----- DATA SHOWN

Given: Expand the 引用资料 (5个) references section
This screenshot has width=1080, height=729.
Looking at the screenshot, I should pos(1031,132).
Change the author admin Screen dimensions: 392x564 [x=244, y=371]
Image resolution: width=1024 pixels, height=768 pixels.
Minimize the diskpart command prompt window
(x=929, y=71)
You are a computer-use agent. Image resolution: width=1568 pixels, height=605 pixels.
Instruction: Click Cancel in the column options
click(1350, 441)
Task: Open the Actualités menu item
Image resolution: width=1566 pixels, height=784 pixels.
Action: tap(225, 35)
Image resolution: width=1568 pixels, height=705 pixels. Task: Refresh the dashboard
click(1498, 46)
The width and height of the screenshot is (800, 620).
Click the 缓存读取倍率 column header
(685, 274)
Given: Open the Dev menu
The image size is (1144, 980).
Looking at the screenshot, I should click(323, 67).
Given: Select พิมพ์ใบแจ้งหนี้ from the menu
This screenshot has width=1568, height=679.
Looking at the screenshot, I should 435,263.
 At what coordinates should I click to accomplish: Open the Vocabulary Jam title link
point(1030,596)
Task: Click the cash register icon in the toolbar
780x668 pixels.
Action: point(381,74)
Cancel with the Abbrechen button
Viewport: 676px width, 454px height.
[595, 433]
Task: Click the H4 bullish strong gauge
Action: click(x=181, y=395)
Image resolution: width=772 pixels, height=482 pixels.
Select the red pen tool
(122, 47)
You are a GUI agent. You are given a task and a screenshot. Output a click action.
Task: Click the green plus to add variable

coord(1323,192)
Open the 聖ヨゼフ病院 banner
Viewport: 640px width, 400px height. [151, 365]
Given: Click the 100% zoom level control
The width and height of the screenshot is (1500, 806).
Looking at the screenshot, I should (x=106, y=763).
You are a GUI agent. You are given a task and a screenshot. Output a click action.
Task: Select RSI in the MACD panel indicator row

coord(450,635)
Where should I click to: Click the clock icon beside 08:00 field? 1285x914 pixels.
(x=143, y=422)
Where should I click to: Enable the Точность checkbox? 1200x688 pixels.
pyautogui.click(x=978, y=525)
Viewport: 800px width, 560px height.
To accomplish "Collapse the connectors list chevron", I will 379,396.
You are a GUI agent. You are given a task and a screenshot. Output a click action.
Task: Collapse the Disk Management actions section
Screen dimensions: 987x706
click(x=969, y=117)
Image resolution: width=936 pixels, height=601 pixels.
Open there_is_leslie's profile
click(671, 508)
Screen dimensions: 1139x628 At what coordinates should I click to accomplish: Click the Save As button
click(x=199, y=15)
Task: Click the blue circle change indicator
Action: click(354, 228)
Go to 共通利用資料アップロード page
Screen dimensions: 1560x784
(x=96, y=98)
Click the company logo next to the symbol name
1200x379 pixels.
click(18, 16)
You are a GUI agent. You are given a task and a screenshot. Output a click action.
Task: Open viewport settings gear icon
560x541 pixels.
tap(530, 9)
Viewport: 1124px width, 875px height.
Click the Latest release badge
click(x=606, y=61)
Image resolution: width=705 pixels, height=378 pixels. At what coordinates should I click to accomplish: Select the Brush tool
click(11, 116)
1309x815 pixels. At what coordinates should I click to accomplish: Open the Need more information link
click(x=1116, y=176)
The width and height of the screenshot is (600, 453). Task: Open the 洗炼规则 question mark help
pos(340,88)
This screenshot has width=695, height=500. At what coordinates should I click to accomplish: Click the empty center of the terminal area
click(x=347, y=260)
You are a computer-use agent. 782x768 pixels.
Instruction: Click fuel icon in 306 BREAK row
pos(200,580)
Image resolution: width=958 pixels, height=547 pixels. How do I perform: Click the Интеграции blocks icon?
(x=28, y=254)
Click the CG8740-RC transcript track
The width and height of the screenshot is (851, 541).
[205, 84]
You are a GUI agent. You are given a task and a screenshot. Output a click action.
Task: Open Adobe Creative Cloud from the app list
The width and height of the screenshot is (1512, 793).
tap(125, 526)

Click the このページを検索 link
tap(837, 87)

----------

* ASSIGNED TASK: Filter the entries and copy each line with "list".

* YOUR SOLUTION:
To accomplish "Collapse the connectors list chevron", I will 379,396.
Task: Open Adobe Creative Cloud from the app list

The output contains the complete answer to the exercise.